Last week Dustin Barnes took a test for sexually transmitted diseases at the Student Health Center on campus and then published the experience in last Friday’s edition. The article was intended as a two-part series, the first part about the test itself and the second part about the waiting involved. This is the conclusion to last week’s article.
After leaving the health center I walked across campus, noticing that everything was continuing as normal. No sign was attached to my forehead proclaiming, “Just had STD test. Be nice to me.” No one was running up to me offering help, comfort or maybe a moist towel. It was the picture of normalcy. Except it wasn’t. Not for me.

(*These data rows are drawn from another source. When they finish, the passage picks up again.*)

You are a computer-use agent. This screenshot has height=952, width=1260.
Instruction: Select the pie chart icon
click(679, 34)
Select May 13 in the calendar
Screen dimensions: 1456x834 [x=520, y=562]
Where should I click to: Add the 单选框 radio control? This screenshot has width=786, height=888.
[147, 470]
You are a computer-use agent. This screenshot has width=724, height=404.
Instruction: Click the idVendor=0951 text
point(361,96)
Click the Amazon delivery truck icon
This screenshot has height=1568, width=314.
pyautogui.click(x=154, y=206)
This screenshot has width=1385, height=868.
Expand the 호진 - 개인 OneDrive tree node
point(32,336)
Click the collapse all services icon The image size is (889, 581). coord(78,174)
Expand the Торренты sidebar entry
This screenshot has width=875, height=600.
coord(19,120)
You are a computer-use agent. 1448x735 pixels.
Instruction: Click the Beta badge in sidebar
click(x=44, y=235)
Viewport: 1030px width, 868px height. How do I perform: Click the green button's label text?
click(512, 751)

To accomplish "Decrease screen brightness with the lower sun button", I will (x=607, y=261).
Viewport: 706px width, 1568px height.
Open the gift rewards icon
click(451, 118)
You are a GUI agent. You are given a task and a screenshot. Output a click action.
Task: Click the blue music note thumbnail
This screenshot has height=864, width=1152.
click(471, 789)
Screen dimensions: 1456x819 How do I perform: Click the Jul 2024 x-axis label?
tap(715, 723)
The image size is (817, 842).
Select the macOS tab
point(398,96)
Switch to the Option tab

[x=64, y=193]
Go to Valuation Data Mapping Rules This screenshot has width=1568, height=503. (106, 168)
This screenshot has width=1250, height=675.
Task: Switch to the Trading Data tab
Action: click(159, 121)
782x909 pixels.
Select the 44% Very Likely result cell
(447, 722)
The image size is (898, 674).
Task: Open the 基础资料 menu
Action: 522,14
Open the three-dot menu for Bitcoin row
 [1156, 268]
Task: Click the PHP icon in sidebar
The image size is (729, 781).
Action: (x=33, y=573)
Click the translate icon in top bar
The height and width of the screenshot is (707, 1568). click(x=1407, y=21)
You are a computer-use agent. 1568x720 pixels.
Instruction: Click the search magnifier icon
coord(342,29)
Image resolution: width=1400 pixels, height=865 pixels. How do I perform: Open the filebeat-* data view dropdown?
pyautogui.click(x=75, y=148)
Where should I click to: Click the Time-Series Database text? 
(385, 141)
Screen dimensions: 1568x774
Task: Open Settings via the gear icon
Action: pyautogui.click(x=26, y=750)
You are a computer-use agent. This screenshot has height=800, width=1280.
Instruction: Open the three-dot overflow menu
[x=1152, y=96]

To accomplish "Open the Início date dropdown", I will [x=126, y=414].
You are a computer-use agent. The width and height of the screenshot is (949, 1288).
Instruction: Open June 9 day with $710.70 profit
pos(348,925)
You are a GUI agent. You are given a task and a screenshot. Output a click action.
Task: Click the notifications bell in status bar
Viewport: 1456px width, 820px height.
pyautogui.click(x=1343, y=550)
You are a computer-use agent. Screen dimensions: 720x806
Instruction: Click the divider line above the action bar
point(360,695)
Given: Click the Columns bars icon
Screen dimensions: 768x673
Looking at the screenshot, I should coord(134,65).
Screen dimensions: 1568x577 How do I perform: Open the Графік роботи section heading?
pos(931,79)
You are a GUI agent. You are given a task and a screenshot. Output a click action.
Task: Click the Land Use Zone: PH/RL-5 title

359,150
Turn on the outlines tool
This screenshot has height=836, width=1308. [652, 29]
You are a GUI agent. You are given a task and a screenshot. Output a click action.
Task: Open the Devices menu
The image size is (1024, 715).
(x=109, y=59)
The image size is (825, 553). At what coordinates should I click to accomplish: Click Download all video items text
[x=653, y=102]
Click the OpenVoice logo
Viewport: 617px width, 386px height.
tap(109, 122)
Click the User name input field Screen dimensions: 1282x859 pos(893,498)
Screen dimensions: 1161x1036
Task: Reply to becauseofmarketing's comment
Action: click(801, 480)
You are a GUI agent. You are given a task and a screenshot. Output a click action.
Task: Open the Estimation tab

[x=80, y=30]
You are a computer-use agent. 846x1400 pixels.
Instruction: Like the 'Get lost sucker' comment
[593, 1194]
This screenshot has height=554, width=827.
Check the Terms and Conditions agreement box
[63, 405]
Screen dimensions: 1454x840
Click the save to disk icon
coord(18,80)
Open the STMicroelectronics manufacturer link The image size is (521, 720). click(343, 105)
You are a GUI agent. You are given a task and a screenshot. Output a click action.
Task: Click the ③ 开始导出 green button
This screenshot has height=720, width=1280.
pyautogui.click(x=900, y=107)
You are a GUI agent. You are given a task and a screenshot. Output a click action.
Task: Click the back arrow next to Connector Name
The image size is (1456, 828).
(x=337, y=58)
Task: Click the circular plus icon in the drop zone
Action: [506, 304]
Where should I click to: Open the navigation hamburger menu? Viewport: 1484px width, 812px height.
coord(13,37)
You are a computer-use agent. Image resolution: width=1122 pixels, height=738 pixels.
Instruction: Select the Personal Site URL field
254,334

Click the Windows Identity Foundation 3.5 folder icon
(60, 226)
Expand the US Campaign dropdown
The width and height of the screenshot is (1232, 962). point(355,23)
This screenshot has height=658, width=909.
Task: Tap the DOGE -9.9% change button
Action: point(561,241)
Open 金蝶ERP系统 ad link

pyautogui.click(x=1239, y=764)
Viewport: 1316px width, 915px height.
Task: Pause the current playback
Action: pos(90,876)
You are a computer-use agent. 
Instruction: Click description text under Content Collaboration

Thoughts were swimming in my head, fear and nervousness coursing through my veins. “What have I just done?” I asked myself. “But I’ll be fine. I’m good. Oh good Lord, what if I’m not OK?”
And then as quickly as these thoughts came, they vanished. Why? As the old adage says, life goes on. Just as the entire campus was carrying on with daily functions, I had to also. Work called, classes piled up and everyday issues (lost keys, rent) started to take up my time.
My world never stopped.
At brief moments I would remember that I would have my results in pretty soon, but honestly those thoughts did not consume my life, rendering me incapable of carrying on. My mind would become occupied with other things, and in that way I managed to escape-from the worry and the fear.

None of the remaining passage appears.